The telecom department, in consultation with software firm Wipro, has identified 25 telecom products that will be screened at an authorised test lab in India. Twelve of these items have been classified “high risk items”, which need to be “security checked” from October 1, according to an internal telecom department note seen by ET.
If implemented, all mobile phone companies operating on the GSM or CDMA platforms could be barred from using any imported telecom gear, post-October 1, that is not deemed “safe” by the proposed test lab.
However, with less than 60 days left, the Department of Telecommunications’ (DoT) move has stirred a hornet’s nest since mobile phone companies foresee serious problems in deploying imported telecom gear post-October, which, in turn, threatens to derail their network expansion targets, especially in rural markets where most new customer acquisitions are happening.
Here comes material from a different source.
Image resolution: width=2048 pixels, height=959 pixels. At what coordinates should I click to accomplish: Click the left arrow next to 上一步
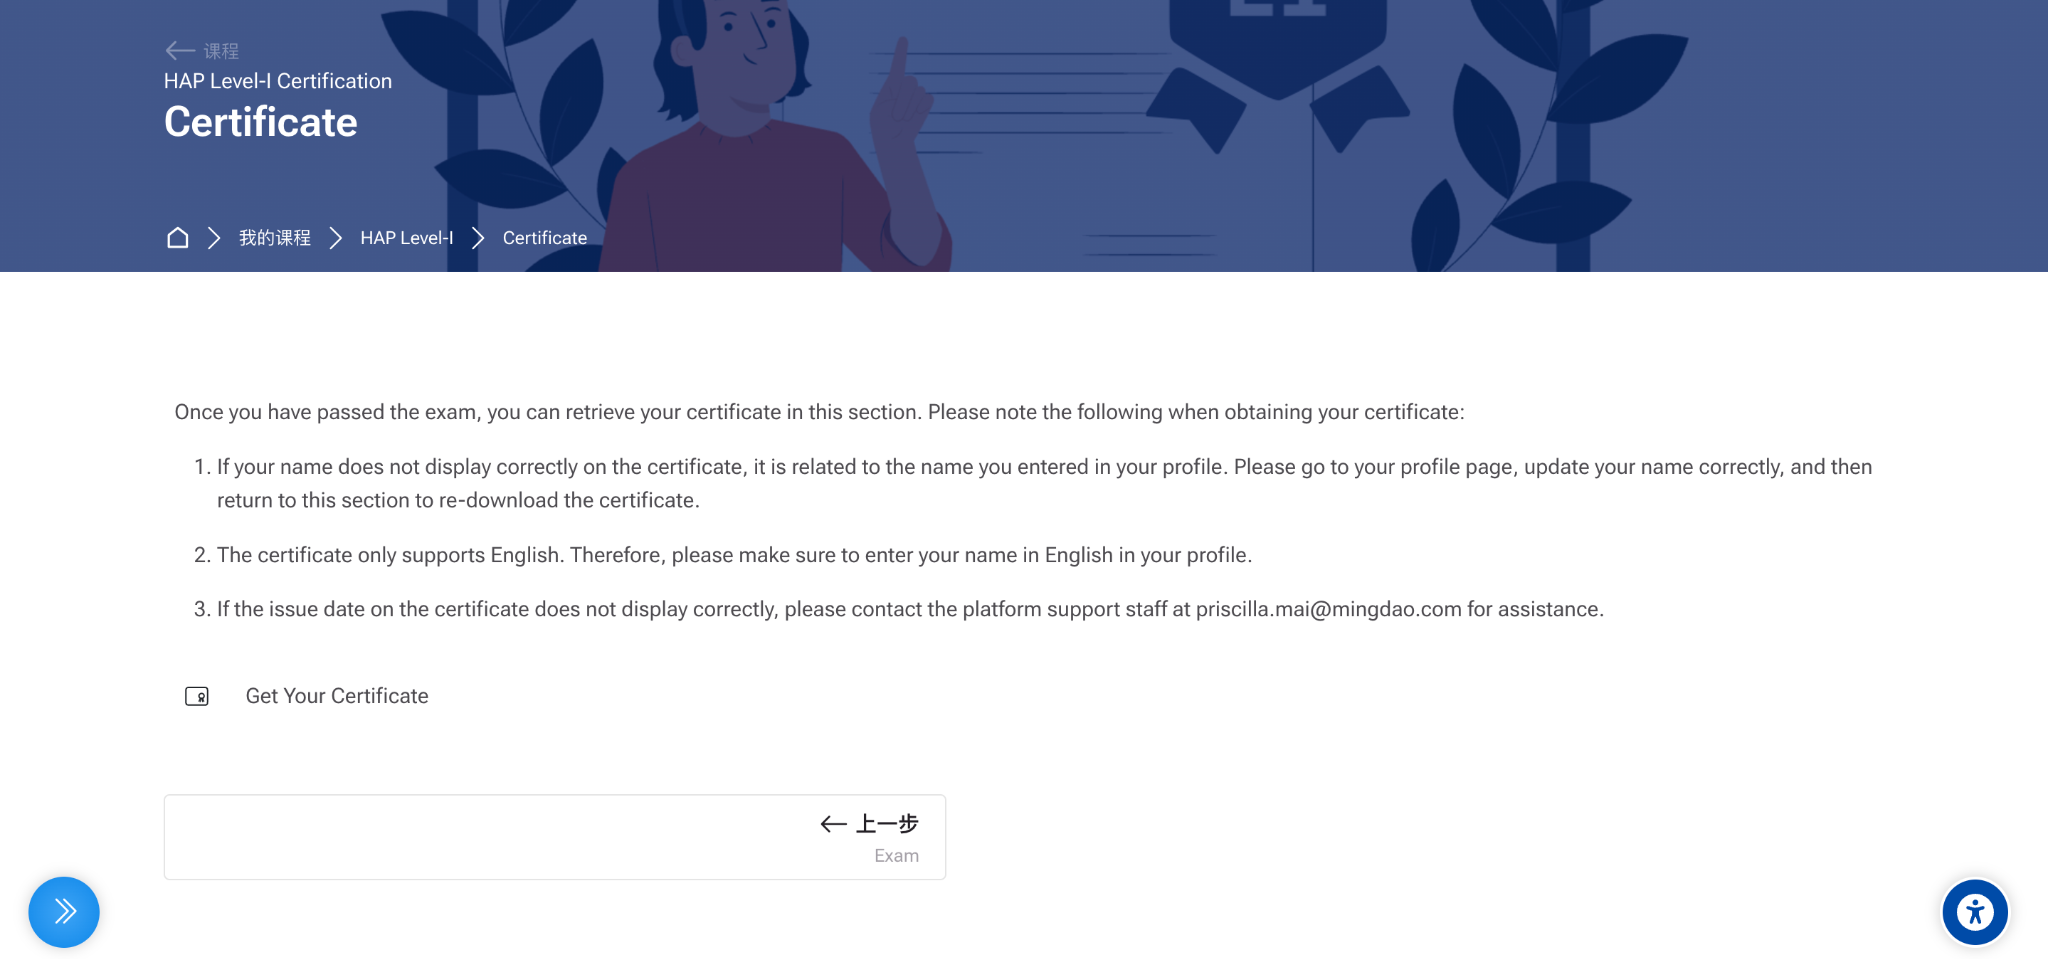[x=834, y=824]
Their apprehension stems from two counts – absence of global standards for conducting security tests on handsets, SIMs and telecom network devices, and zero clarity on who will set up the proposed test lab in India.
DoT documents suggest Wipro is keen to invest in a telecom products certification lab, but there is no clarity on whether such a facility will be operational by October. Wipro did not reply to ET’s query on whether it is actually investing in such a facility.
“This is a clear case of draconian policy-making in the name of saving critical infrastructure since there are no established global telecom standards for security testing of core network elements, mobile handsets and SIMs,” said a senior executive at one of India’s biggest GSM telecom operators.
A group of international telecom associations has “just started the process of creating security standards, what it calls, a security assurance mechanism, for telecom devices. So it is senseless to have a test lab before those standards are framed,” the executive added.
A senior executive of a leading European carrier in India claimed that subjecting imported handsets to security checks would hurt growth since smartphone makers would be unable to launch latest devices in India on time. “If every imported smartphone is subject to a security test, India may end up being a generation or two behind since obsolescence is high and foreign handset makers would need fresh security clearances every time they add a feature or load a new app,” said this executive.
An official representing a leading CDMA operator added the proposed inclusion of SIM cards is useless, especially since over 80% of the SIM cards are customised in India. “Though bulk of the SIM card components are imported, the assembling and loading of software applications largely happens in India, so where is the question of a security risk,” said this official.
The home ministry, however, has repeatedly warned that SIM cards pose a security risk, claiming that “the embedded software can be manipulated”.